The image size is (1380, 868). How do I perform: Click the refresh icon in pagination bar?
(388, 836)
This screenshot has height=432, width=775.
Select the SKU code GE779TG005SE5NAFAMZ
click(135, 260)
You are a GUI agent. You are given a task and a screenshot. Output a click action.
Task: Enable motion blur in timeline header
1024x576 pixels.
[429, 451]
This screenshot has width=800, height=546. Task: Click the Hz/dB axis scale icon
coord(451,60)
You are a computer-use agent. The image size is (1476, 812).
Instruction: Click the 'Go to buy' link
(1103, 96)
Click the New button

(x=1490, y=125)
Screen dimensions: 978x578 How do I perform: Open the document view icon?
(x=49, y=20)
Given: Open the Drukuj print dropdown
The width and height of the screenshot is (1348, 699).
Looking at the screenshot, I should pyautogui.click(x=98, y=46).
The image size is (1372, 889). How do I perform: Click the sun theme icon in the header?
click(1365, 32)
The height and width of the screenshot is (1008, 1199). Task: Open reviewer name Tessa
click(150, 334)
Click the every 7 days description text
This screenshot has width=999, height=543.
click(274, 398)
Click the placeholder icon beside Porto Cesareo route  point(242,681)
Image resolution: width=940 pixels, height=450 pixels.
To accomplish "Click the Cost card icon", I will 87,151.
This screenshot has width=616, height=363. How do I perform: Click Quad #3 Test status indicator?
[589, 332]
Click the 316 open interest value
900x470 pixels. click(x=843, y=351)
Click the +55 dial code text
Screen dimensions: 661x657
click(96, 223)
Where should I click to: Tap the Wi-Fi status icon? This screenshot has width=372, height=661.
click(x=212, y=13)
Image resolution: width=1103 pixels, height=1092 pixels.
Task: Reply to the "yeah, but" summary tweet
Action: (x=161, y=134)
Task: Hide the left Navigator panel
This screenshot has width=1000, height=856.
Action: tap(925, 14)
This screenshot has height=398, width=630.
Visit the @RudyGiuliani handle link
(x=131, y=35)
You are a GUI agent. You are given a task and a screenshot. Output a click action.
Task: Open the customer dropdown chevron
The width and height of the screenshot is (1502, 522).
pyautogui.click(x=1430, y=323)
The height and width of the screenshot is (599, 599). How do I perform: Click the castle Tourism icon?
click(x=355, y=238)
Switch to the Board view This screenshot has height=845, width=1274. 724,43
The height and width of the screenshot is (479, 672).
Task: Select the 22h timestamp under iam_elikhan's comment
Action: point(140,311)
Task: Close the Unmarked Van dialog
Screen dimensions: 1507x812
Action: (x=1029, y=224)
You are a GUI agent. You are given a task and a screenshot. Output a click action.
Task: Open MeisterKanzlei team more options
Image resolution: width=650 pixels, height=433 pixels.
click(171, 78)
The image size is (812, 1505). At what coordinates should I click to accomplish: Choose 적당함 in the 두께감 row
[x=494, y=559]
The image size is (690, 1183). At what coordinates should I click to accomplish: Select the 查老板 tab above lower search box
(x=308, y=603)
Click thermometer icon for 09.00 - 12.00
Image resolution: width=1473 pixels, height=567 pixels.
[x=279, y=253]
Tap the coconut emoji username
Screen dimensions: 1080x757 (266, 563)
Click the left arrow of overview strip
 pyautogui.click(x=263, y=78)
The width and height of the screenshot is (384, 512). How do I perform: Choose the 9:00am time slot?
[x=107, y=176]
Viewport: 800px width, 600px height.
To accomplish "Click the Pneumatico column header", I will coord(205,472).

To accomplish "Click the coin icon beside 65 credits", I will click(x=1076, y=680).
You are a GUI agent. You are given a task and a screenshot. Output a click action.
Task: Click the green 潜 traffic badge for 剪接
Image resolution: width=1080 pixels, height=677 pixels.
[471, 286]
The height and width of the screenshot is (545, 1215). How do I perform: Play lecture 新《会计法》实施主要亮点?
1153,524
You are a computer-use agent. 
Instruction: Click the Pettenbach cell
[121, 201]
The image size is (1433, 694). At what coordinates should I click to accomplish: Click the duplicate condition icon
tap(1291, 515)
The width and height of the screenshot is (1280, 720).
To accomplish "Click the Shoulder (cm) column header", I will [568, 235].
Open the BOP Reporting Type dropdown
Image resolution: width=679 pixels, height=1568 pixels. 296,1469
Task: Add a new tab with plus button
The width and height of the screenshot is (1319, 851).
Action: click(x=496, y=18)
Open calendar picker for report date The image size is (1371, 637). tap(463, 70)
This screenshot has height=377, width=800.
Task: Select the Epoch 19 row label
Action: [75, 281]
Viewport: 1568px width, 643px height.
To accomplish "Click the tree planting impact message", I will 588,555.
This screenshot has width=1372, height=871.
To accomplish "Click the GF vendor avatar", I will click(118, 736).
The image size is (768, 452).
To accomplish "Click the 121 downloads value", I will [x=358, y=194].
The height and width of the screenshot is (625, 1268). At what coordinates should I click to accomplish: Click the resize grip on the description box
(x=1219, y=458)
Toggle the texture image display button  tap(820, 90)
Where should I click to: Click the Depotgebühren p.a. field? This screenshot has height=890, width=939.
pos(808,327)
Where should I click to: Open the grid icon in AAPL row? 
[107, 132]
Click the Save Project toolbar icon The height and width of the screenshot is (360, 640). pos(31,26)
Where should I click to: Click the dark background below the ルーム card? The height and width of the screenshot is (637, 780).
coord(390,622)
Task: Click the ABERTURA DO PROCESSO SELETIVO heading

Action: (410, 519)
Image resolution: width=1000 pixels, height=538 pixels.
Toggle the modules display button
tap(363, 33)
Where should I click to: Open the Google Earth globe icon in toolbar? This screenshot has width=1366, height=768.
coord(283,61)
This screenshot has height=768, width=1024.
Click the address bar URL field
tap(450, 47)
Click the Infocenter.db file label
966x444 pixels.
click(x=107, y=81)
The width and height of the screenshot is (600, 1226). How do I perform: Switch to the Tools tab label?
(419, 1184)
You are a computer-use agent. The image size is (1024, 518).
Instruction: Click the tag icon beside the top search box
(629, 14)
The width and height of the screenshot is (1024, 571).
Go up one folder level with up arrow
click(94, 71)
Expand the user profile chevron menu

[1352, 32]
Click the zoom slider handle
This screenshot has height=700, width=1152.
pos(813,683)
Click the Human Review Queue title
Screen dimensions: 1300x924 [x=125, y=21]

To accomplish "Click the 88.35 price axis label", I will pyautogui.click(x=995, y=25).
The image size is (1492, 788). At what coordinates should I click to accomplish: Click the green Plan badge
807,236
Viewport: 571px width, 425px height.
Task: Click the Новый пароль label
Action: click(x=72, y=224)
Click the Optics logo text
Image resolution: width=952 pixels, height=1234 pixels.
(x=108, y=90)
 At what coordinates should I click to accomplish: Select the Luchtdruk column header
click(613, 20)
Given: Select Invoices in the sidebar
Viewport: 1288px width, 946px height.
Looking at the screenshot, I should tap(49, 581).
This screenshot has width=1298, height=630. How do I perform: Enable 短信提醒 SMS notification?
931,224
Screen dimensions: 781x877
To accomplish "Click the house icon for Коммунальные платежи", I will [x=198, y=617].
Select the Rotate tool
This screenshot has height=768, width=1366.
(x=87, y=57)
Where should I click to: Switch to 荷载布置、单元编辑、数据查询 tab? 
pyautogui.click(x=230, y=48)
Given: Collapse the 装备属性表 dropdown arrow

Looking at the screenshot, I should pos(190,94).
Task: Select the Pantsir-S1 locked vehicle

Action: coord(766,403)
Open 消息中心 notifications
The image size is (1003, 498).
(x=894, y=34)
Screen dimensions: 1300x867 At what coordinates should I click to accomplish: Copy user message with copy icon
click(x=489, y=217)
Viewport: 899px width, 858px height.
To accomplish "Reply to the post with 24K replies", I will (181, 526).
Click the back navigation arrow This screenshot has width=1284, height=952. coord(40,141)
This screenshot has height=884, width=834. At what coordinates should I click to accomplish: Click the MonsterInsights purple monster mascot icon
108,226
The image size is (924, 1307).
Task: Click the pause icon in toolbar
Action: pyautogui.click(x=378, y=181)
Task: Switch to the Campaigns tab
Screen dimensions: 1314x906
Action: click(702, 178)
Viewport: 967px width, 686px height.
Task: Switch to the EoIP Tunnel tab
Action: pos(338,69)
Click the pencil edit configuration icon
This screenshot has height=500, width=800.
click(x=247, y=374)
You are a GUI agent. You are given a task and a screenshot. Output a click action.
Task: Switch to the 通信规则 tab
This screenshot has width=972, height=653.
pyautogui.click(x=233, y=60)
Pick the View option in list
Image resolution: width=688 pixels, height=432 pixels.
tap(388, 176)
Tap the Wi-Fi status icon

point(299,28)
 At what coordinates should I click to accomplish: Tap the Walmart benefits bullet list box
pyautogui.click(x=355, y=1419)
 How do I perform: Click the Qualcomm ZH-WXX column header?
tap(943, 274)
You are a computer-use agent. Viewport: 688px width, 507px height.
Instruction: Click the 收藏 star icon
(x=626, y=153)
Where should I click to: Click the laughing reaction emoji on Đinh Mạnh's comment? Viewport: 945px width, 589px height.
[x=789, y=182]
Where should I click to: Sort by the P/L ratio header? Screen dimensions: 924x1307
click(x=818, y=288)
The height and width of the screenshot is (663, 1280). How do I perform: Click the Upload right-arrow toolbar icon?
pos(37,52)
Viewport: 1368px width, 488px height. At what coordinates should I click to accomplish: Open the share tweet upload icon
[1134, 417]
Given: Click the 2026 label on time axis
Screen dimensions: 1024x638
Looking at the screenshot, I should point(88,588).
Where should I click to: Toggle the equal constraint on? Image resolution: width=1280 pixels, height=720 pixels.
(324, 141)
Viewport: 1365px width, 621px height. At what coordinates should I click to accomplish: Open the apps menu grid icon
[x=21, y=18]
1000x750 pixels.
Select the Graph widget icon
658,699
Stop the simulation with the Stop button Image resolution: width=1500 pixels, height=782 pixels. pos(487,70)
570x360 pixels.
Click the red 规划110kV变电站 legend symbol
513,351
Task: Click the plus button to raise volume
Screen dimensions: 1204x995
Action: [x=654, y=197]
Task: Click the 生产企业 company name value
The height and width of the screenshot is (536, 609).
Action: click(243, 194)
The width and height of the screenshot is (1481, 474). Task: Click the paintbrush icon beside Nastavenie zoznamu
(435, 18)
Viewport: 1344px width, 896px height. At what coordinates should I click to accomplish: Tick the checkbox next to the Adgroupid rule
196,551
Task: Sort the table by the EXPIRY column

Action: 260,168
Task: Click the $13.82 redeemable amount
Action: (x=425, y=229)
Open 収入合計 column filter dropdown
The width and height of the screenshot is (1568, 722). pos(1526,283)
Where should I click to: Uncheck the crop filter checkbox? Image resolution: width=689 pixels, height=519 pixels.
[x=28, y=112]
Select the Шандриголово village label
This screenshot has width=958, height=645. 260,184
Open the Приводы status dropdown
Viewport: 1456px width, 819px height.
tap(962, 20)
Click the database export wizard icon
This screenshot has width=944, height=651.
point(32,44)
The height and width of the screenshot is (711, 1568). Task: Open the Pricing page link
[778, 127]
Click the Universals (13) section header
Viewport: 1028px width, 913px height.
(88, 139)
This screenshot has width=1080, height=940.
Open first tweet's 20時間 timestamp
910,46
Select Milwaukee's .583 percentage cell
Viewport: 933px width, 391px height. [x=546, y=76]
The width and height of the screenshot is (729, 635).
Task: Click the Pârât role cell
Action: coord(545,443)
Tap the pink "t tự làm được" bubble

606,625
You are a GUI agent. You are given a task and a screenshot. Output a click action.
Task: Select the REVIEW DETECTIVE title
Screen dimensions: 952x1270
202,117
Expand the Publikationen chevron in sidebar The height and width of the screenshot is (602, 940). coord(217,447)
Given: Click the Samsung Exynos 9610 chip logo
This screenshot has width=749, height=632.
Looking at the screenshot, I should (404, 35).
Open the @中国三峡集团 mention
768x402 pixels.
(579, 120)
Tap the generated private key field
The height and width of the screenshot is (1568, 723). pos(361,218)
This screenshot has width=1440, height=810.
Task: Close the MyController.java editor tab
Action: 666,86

=-=-=-=-=

Exercise directions:
Where a line of the entries contains the word "computer", copy that line.

Response below:
You are a computer-use agent. The image size is (1476, 812).
You are a computer-use agent. 
You are a computer-use agent. The image size is (1024, 518).
You are a computer-use agent. Viewport: 688px width, 507px height.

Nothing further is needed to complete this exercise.